• **EXERCISE PROMPT**
The expected output is every entry below, exact in every character.
··· EXERCISE DATA
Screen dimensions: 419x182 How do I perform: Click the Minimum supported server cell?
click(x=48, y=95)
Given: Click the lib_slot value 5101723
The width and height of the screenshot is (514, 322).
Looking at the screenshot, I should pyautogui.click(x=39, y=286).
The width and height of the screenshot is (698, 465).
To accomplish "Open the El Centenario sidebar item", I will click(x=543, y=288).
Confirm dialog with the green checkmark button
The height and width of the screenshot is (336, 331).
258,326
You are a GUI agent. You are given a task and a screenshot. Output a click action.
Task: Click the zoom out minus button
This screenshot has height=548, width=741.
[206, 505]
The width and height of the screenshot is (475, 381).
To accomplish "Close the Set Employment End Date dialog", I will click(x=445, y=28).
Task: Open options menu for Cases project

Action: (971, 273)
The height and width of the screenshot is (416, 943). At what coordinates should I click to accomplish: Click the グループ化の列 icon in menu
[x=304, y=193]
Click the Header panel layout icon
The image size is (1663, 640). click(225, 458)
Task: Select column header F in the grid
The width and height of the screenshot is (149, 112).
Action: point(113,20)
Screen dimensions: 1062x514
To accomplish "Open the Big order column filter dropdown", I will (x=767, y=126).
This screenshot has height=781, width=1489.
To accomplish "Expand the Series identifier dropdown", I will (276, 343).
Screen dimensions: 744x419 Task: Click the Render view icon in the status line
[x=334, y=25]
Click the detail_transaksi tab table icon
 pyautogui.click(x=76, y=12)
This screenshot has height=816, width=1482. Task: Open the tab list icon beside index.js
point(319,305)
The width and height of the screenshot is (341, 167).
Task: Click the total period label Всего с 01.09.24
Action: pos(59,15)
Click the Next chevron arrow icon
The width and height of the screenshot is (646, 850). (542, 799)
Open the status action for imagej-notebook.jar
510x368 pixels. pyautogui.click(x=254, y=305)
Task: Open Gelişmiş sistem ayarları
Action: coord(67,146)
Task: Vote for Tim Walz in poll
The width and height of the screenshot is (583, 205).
······
• **YOUR SOLUTION**
Screen dimensions: 419x182 How do I perform: Click the Minimum supported server cell?
click(x=48, y=95)
Given: Click the lib_slot value 5101723
The width and height of the screenshot is (514, 322).
Looking at the screenshot, I should pyautogui.click(x=39, y=286).
The width and height of the screenshot is (698, 465).
To accomplish "Open the El Centenario sidebar item", I will click(x=543, y=288).
Confirm dialog with the green checkmark button
The height and width of the screenshot is (336, 331).
258,326
You are a GUI agent. You are given a task and a screenshot. Output a click action.
Task: Click the zoom out minus button
This screenshot has height=548, width=741.
[206, 505]
The width and height of the screenshot is (475, 381).
To accomplish "Close the Set Employment End Date dialog", I will click(x=445, y=28).
Task: Open options menu for Cases project

Action: (971, 273)
The height and width of the screenshot is (416, 943). At what coordinates should I click to accomplish: Click the グループ化の列 icon in menu
[x=304, y=193]
Click the Header panel layout icon
The image size is (1663, 640). click(225, 458)
Task: Select column header F in the grid
The width and height of the screenshot is (149, 112).
Action: point(113,20)
Screen dimensions: 1062x514
To accomplish "Open the Big order column filter dropdown", I will (x=767, y=126).
This screenshot has height=781, width=1489.
To accomplish "Expand the Series identifier dropdown", I will (276, 343).
Screen dimensions: 744x419 Task: Click the Render view icon in the status line
[x=334, y=25]
Click the detail_transaksi tab table icon
 pyautogui.click(x=76, y=12)
This screenshot has height=816, width=1482. Task: Open the tab list icon beside index.js
point(319,305)
The width and height of the screenshot is (341, 167).
Task: Click the total period label Всего с 01.09.24
Action: pos(59,15)
Click the Next chevron arrow icon
The width and height of the screenshot is (646, 850). (542, 799)
Open the status action for imagej-notebook.jar
510x368 pixels. pyautogui.click(x=254, y=305)
Task: Open Gelişmiş sistem ayarları
Action: coord(67,146)
Task: Vote for Tim Walz in poll
The width and height of the screenshot is (583, 205).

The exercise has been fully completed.